Article Text
Abstract
Background Falls management and prevention is a top priority in all healthcare settings (National Institute for Health and Care Excellence, 2019). Research suggests that some nursing staff lack confidence when making clinical decisions regarding the appropriate level of falls supervision. Observational assessment tools exist to support the assessment of patients in acute hospital trusts (Richardson, Dawson, Henderson, et al. Age Ageing. 2019; 48:(S2): ii1–ii10), but currently no falls observational tools exist for hospice settings.
Aims To develop an observational falls assessment tool, to support nurses’ clinical decision making, for use in a hospice setting.

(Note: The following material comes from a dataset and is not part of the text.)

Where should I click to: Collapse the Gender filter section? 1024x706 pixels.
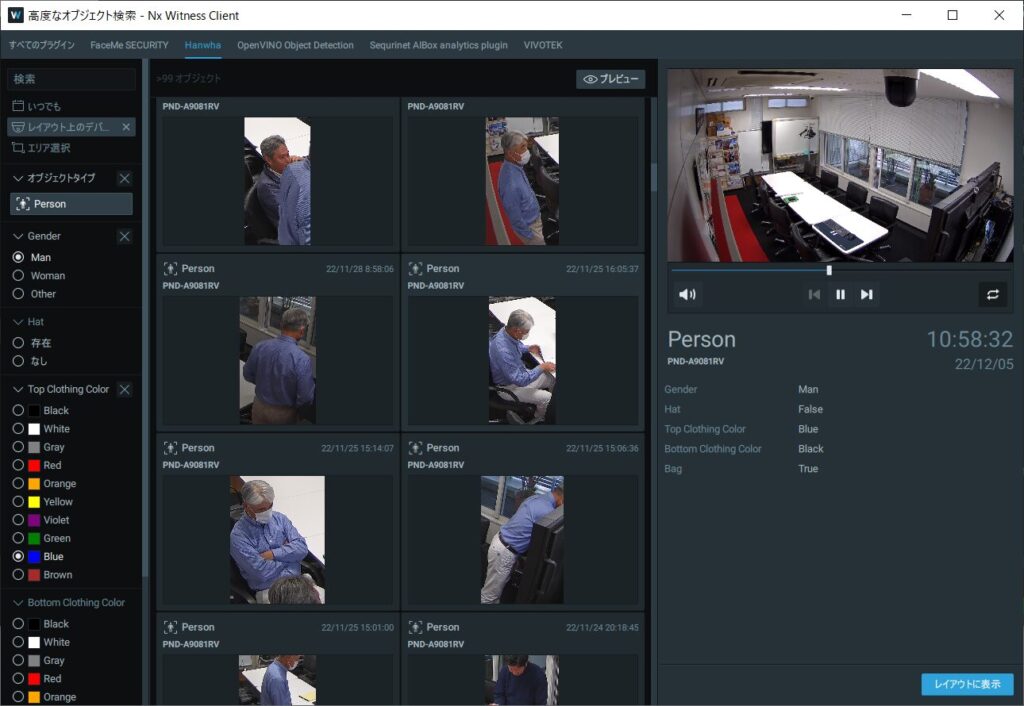tap(18, 237)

Methods Our multidisciplinary falls group was developed with an aim to reduce falls in the hospice setting. The group peer-reviewed an existing observational falls assessment tool which was designed for use in the acute setting to consider how the tool would translate into a hospice inpatient setting. We retrospectively reviewed contributing factors for reported inpatient falls at our hospice, and using this data we developed the FEWS (Falls Early Warning Score) chart; a more comprehensive assessment tool to assess palliative patients’ risk of falls in a hospice setting. This tool considers important risk factors such as fatigue and breathlessness, environment, medical deterioration and patient compliance which our data showed to present significant risk of increasing falls amongst palliative patients.
Results Since the introduction of FEWs we have seen a significant decrease in the number of annual falls between 2021 (n=133) and 2022 (n=73). We now plan to carry out a project to further evaluate the adoption of FEWs in the hospice setting which we hope will create a change in the culture of how we think about falls in a hospice, shifting the focus to prevention rather than reaction.
Conclusions Developing a falls observation assessment tool to address the needs of patients with a life-limiting illness can reduce the incidence of falls. Further work will evaluate staff educational needs for better adoption of FEWs.